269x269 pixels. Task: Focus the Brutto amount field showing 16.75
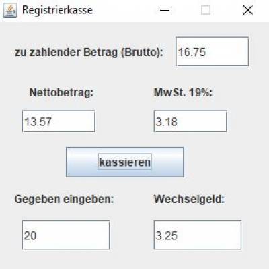(x=213, y=52)
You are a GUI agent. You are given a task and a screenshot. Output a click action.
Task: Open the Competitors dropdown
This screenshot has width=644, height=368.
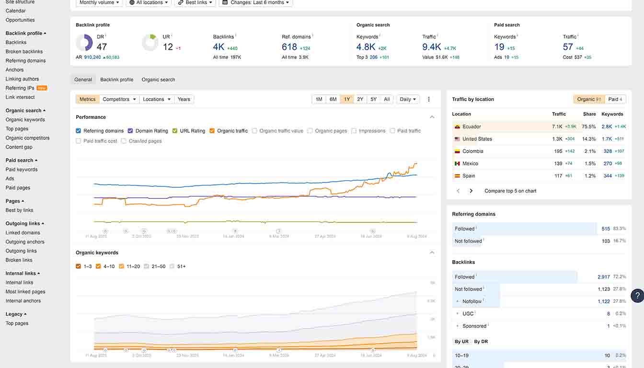pyautogui.click(x=118, y=99)
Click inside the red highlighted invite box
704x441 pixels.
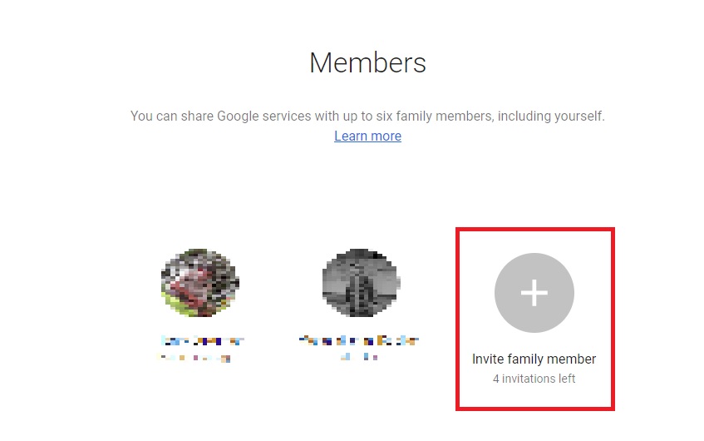pyautogui.click(x=534, y=319)
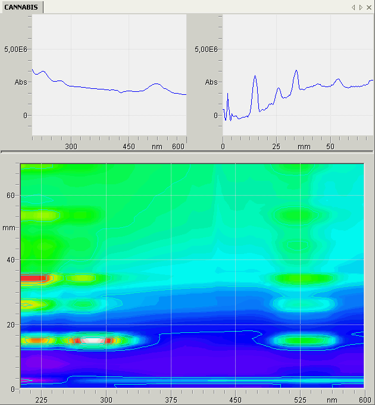Close the CANNABIS document with the X
The height and width of the screenshot is (405, 375).
pyautogui.click(x=368, y=7)

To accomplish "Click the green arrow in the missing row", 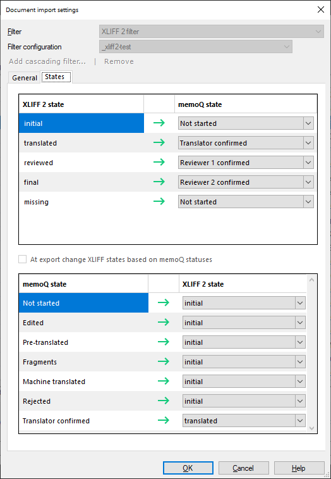I will 159,201.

**TASK GOAL:**
Using the listing above, repeat word for word each line from the one with "Task: Open the Competitors dropdown" down to the one with "Click inside the red highlighted invite box", both included. Omit all pictures.

**TASK RESULT:**
Task: Open the Competitors dropdown
This screenshot has width=644, height=368.
pyautogui.click(x=118, y=99)
Click inside the red highlighted invite box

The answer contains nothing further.